[Dataset entries]
:::::

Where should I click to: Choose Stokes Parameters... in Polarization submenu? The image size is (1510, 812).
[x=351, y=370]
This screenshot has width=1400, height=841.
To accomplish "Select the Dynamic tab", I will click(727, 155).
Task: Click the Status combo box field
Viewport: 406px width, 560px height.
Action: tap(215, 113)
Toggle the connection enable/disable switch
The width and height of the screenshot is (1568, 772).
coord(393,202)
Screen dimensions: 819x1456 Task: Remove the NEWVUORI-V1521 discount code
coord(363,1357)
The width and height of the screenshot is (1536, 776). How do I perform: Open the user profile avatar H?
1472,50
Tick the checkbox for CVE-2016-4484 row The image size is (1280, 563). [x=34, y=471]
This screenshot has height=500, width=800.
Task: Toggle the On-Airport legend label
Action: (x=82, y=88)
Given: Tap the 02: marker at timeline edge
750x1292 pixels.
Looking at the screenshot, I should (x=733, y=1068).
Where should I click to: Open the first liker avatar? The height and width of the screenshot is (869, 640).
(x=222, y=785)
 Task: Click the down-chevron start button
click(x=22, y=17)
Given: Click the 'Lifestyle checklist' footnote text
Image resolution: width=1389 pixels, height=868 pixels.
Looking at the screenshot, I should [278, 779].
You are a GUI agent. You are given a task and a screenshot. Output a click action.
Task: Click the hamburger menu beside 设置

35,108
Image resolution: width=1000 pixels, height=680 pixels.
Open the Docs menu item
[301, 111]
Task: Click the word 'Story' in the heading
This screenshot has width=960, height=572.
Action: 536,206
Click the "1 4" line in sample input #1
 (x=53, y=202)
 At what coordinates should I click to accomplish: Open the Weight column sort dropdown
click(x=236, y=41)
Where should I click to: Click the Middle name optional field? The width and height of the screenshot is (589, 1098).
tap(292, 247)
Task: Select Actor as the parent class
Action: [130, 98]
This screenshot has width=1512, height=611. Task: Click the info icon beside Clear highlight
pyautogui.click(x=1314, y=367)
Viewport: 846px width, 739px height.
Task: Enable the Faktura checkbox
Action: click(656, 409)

:::::

Exercise instructions
Would you set down all the lines above, exactly and in full?

Answer for the task
Where should I click to: Choose Stokes Parameters... in Polarization submenu? The image size is (1510, 812).
[x=351, y=370]
This screenshot has width=1400, height=841.
To accomplish "Select the Dynamic tab", I will click(727, 155).
Task: Click the Status combo box field
Viewport: 406px width, 560px height.
Action: tap(215, 113)
Toggle the connection enable/disable switch
The width and height of the screenshot is (1568, 772).
coord(393,202)
Screen dimensions: 819x1456 Task: Remove the NEWVUORI-V1521 discount code
coord(363,1357)
The width and height of the screenshot is (1536, 776). How do I perform: Open the user profile avatar H?
1472,50
Tick the checkbox for CVE-2016-4484 row The image size is (1280, 563). [x=34, y=471]
This screenshot has height=500, width=800.
Task: Toggle the On-Airport legend label
Action: (x=82, y=88)
Given: Tap the 02: marker at timeline edge
750x1292 pixels.
Looking at the screenshot, I should (x=733, y=1068).
Where should I click to: Open the first liker avatar? The height and width of the screenshot is (869, 640).
(x=222, y=785)
 Task: Click the down-chevron start button
click(x=22, y=17)
Given: Click the 'Lifestyle checklist' footnote text
Image resolution: width=1389 pixels, height=868 pixels.
Looking at the screenshot, I should [278, 779].
You are a GUI agent. You are given a task and a screenshot. Output a click action.
Task: Click the hamburger menu beside 设置

35,108
Image resolution: width=1000 pixels, height=680 pixels.
Open the Docs menu item
[301, 111]
Task: Click the word 'Story' in the heading
This screenshot has width=960, height=572.
Action: 536,206
Click the "1 4" line in sample input #1
 (x=53, y=202)
 At what coordinates should I click to accomplish: Open the Weight column sort dropdown
click(x=236, y=41)
Where should I click to: Click the Middle name optional field? The width and height of the screenshot is (589, 1098).
tap(292, 247)
Task: Select Actor as the parent class
Action: [130, 98]
This screenshot has width=1512, height=611. Task: Click the info icon beside Clear highlight
pyautogui.click(x=1314, y=367)
Viewport: 846px width, 739px height.
Task: Enable the Faktura checkbox
Action: click(656, 409)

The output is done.